> **EXERCISE INSTRUCTIONS**: How many of the lines below contain the word "Open"? Case must match exactly. Reply with the number alone.

---

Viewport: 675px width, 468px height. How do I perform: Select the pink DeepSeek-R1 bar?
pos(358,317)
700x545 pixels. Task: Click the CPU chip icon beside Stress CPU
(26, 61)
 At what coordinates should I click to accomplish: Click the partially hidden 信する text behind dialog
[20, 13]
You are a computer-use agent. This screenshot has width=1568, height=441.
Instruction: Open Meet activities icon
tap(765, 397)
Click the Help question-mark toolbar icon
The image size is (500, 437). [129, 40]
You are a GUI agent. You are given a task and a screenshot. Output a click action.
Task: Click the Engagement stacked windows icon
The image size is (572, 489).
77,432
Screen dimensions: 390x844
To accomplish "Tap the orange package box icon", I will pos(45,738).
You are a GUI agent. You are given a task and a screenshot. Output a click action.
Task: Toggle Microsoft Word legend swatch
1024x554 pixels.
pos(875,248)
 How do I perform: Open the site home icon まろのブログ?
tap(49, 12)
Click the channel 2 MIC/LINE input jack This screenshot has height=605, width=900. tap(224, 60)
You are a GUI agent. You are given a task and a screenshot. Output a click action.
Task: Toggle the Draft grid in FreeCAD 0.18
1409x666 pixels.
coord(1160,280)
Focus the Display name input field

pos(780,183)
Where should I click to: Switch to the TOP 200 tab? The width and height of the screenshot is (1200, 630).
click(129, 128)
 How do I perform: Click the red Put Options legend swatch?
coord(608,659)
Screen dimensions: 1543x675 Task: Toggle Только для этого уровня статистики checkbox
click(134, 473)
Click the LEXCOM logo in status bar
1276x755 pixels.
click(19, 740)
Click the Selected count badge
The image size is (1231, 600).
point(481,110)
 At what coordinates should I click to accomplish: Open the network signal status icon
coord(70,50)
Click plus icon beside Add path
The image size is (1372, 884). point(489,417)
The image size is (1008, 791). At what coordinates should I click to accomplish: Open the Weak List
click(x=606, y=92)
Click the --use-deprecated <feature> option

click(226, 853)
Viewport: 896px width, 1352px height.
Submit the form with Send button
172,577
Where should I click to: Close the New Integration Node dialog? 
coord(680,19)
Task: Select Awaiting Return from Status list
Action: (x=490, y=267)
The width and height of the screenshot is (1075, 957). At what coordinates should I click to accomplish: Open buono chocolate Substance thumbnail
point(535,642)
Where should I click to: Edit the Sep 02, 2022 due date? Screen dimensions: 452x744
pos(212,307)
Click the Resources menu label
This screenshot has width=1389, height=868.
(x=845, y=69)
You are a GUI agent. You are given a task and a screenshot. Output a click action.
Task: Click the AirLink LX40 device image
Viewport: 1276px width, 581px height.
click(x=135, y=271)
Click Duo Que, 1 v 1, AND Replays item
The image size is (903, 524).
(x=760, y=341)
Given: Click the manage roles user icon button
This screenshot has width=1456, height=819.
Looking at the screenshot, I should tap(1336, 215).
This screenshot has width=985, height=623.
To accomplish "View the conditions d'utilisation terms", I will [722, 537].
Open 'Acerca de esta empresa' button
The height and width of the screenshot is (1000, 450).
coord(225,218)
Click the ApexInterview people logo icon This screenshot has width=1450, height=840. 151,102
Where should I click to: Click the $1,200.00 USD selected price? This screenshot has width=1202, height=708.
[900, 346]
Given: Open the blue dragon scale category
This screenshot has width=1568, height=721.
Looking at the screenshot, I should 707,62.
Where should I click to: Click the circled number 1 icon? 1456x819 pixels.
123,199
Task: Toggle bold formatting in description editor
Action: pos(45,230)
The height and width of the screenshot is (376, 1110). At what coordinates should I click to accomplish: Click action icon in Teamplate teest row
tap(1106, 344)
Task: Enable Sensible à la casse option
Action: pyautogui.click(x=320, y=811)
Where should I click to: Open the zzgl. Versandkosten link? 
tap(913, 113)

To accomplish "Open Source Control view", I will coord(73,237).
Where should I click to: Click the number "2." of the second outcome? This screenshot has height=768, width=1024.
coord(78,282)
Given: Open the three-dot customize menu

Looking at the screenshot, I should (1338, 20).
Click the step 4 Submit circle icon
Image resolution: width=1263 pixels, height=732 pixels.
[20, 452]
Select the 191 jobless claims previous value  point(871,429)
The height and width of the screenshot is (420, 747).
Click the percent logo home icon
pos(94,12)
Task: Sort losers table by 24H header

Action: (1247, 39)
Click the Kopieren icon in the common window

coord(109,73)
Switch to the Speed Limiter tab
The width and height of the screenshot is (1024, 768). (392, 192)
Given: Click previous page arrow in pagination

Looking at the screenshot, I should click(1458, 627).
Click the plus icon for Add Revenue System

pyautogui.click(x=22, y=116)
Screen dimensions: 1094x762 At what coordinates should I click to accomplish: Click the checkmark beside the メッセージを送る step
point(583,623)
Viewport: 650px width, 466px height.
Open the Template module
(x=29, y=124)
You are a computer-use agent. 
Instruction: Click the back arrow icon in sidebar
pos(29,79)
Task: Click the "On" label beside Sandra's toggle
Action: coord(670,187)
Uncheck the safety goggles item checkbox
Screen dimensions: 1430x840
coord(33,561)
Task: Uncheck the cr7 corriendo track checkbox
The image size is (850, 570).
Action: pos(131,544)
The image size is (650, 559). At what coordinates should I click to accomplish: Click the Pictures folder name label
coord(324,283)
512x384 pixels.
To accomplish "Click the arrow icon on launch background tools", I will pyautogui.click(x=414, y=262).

---

> **THE RESULT**: 11